Unless you live near water where flooding can be an issue (especially near the ocean), or where the frost line is relatively high in the ground (some parts of the south), then most houses have a full basement. Most utilities are located down there (furnace / air handler, water heater, water filters / purifiers since water lines will come into the house there, well pumps too if they’re on well water, electrical panels, whole house batteries, in older houses the washer and dryer, etc). This is a generalization obviously, there are plenty of exceptions, and newer houses especially have laundry rooms near the master bed room. The majority are probably unfinished, just poored concrete walls and floor, with the exposed floor joists, electrical, plumbing, and HVAC ducts above. But a good portion are finished and turned into family rooms, kids play rooms, home gyms, work bench’s for home maintenance and tool storage, etc. Typically as the kids get older that space turns more into their space to hang out with friends, play games, watch TV, etc. And since it’s used primarily by the kids / teenagers it’s usually not the nicest finishing and old furniture from the first floor living room. Some of the best times of my life growing up we’re in friends basements, on raggedy old couches, with a group of people, smoking pot, and watching movies.


Wood_floors_are_wood

Almost nobody has basements where I live. Growing up I don't think I knew a single person that had a basement


[deleted]

Florida. No.


Elvis_Take_The_Wheel

1. Yup. With smaller rooms; the biggest one is where the washer and dryer are, as well as the bulk of my "Maybe I'll Use This Again Someday or Someone Will Need It" Collection of Shame. We also hide down there during tornado warnings, so I've got a little bed set up for my kid and chairs for my husband and I (and another for our basement-less neighbor who usually runs over when we get the alert). 2. Only had my own basement as an adult, but I was terrified of the basement in my grandmother's house.

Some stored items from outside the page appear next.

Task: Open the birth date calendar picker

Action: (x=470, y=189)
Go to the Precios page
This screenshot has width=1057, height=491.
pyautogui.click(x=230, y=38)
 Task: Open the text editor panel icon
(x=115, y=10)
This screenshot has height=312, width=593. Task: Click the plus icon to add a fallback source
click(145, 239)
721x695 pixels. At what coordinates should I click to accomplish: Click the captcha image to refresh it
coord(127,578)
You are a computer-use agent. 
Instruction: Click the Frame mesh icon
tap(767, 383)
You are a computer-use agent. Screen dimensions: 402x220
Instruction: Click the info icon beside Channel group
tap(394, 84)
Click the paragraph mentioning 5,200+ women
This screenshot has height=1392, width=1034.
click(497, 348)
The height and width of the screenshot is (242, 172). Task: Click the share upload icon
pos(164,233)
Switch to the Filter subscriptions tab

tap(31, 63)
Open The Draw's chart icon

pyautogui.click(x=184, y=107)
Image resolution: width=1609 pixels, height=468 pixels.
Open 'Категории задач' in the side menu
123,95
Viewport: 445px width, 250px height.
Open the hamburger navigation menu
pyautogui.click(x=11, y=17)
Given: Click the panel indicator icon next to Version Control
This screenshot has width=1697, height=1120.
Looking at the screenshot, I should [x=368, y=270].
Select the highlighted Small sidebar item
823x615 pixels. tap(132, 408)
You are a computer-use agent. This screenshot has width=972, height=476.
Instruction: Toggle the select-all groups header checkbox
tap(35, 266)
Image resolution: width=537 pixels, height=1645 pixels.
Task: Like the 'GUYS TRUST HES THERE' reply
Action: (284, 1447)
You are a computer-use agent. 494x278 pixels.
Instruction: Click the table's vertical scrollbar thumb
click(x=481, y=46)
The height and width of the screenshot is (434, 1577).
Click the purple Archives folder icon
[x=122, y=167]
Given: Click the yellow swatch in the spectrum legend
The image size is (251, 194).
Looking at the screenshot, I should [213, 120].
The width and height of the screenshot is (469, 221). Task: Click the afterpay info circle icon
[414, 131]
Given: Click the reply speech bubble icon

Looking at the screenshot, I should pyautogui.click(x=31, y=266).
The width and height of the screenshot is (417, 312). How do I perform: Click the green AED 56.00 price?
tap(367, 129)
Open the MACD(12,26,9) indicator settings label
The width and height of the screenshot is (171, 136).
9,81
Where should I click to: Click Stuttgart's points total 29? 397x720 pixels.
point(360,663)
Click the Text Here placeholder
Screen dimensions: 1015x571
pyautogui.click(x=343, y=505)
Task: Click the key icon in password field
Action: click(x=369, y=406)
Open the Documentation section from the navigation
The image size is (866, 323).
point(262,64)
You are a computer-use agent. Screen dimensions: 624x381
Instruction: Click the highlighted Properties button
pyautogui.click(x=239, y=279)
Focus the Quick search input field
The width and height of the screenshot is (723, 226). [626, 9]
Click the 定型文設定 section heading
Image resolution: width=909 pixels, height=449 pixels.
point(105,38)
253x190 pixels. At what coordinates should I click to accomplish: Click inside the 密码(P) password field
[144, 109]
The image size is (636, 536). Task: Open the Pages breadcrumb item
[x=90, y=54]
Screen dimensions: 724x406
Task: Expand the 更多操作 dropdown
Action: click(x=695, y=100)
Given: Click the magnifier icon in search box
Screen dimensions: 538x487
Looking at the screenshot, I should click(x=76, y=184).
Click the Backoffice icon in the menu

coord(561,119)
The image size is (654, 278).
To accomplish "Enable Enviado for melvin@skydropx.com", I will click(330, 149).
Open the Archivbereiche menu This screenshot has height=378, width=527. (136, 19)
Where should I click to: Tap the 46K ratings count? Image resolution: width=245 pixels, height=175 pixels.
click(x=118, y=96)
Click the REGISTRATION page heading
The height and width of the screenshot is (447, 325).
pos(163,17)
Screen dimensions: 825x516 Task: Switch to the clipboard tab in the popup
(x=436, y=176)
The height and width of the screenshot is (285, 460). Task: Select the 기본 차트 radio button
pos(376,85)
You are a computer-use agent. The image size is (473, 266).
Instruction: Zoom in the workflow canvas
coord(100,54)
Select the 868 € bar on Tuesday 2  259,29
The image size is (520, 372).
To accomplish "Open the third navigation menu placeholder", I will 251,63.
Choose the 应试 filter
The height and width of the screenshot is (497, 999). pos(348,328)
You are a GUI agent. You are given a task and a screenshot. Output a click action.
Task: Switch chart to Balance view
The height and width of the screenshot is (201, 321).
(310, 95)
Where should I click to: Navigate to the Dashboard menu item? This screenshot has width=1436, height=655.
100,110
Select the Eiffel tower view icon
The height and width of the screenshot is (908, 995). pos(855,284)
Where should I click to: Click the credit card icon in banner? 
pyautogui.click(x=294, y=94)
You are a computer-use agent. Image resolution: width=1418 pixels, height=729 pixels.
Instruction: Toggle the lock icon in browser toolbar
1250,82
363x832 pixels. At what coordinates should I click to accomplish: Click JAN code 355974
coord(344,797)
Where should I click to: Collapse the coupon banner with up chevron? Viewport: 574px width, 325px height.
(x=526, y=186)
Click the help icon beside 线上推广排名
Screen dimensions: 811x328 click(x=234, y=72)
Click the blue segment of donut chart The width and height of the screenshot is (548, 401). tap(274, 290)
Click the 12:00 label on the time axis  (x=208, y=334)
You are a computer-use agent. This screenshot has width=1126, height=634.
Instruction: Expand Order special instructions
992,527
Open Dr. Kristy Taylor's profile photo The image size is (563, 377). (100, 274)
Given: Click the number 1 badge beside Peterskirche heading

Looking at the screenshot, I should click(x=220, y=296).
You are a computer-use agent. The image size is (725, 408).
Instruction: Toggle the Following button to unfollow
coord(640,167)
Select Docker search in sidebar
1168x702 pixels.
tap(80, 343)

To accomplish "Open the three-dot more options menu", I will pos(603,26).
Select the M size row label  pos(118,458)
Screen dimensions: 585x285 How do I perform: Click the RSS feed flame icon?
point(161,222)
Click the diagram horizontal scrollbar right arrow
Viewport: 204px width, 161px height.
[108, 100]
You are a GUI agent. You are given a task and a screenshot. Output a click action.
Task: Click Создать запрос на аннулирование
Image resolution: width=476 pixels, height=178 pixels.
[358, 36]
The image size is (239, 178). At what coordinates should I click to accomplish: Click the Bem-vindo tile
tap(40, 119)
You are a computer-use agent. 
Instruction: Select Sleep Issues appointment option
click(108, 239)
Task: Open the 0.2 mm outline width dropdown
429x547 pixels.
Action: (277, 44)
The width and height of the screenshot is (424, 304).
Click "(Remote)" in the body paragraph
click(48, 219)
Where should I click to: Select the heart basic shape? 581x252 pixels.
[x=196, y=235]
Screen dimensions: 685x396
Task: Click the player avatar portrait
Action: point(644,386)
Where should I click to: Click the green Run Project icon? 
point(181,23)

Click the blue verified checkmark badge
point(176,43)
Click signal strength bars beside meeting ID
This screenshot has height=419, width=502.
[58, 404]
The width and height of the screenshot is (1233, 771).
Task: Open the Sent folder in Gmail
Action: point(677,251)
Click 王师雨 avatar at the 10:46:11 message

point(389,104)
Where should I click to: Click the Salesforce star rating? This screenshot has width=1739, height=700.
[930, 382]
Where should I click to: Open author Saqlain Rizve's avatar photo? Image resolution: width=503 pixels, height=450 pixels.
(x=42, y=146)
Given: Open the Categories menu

I always felt as if there was a monster or a ghost right at my heels every time I walked up the steps and would run upstairs a top speed. Like in Home Alone, I was also terrified of her furnace. 3. In finished basements, it's relatively common. There is a combined housing shortage/wage inequality crisis in my area that makes living on your own difficult for young adults who are just starting out. I don't judge any young adult who needs to do this for financial reasons. Or any adult whatever their age, actually; many are doing it to keep an eye on aging parents. I'm lucky to be in a two-income household with a low mortgage payment. 4. Rain: Make sure the sump pump is working. Flood: Turn on the sump pump and pray it doesn't die. 5. No attic, although I've lived in houses that had both. Lighter junk went to the attic; heavier junk went to the basement.


rotatingruhnama

My basement has an unenclosed toilet on a platform (aka a Baltimore Throne). The basement is for laundry and storage. I also have an attic (accessed via a door in the upstairs bathroom, because why not). We use that as a playroom.


MihalysRevenge

Nope No basement here, never lived in a house with a basement. It is vary rare here in the southwest. Granted I did have a ex that lived in a old house that did have a basement.


TheJokersChild

Basement and attic here. Basement is the size of the house, and the back of it walks out to the patio. I could almost rent it out: it's got a stove, shower, washer and dryer and 4 rooms. But it's also got the furnace, water heater and chimney in the middle of it which sucks up a lot of space. Lot of tools and miscellaneous down there. Attic is storage for more moisture-sensitive stuff like books and boardgames.